Molecular Simulation Study on Adsorption and Diffusion Behavior of Ethanol/Water Molecules in NaA Zeolite Crystal

Abstract

Molecular simulations have been performed on adsorption equilibria and diffusivities of pure and mixed-gases of ethanol/water in micropores of an NaA zeolite crystal by using the μVT-ensemble orientational-bias Monte Carlo and the NVT-ensemble equilibrium molecular dynamics techniques. The temperature and the total pressure were set at 378 K and 0.1 MPa respectively for comparison with the data of vapor permeation of a corresponding system. Adsorption equilibrium selectivity of water to ethanol was found to increase with an increasing ethanol composition in the gas phase, which was qualitatively in agreement with the experimental permselectivity, though the latter was three orders of magnitude higher than the first.

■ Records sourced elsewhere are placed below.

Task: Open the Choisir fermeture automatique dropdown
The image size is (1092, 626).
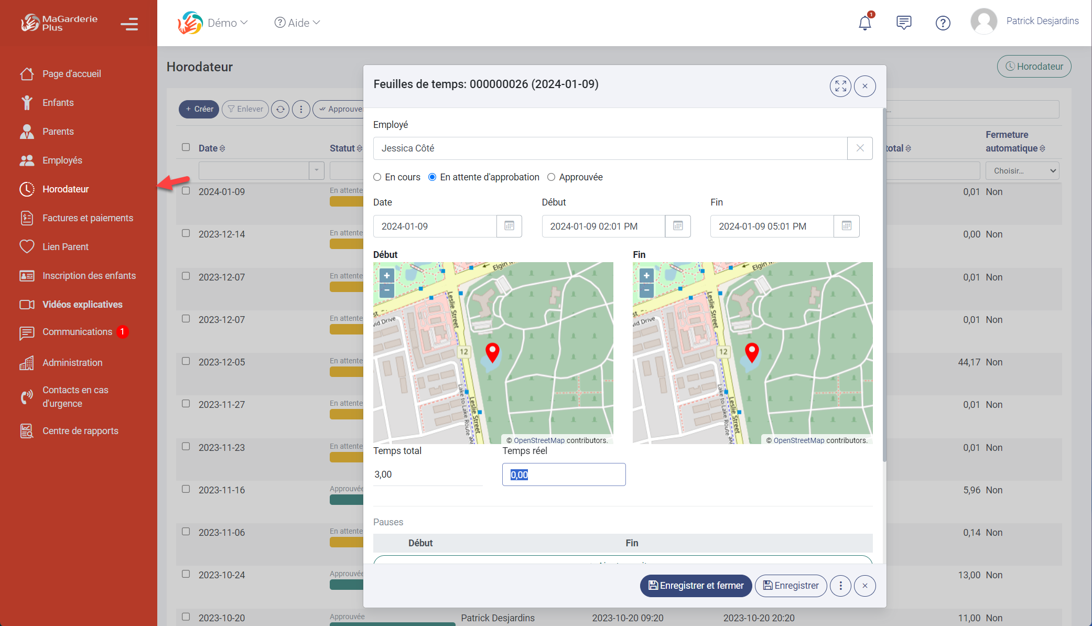Action: [1022, 170]
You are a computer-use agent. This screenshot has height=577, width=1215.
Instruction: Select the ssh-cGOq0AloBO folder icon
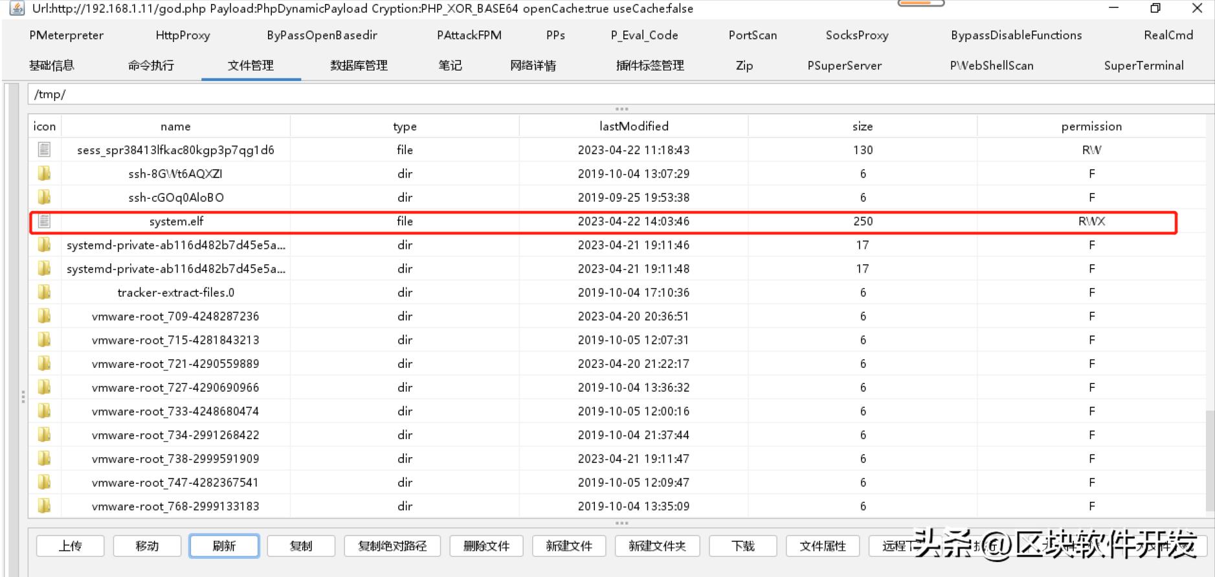click(44, 198)
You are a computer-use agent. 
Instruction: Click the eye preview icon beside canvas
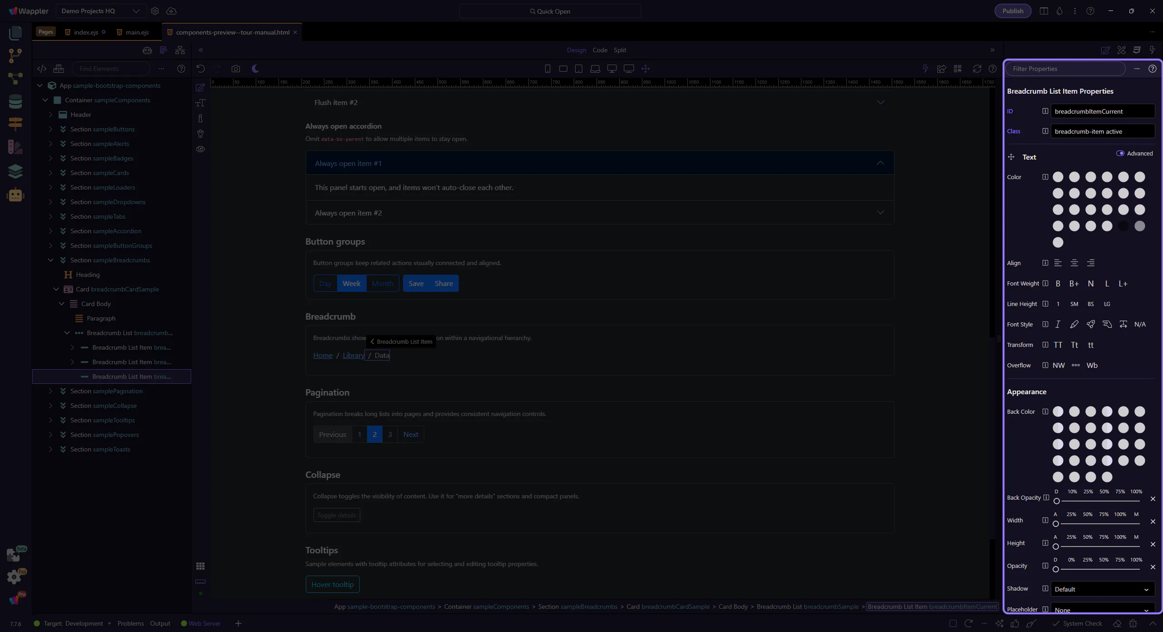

The diffusivity of water in the zeolite was found to be in the region of 3.9–7.9 × 10–10 m2/s while the ethanol molecules were confined in the α-cage and did not go through the window during a simulation period of 3 ns, which indicated that the diffusivity of ethanol might be much smaller than that of water. Therefore, it is concluded that the high permselectivity of water through an NaA zeolite membrane is ascribed to the cooperation of two factors: the high adsorption selectivity and the high diffusivity of water. It is also noted that the selective adsorption of water may be important for preventing the blockage by ethanol molecules at the entrance and inside of the membrane.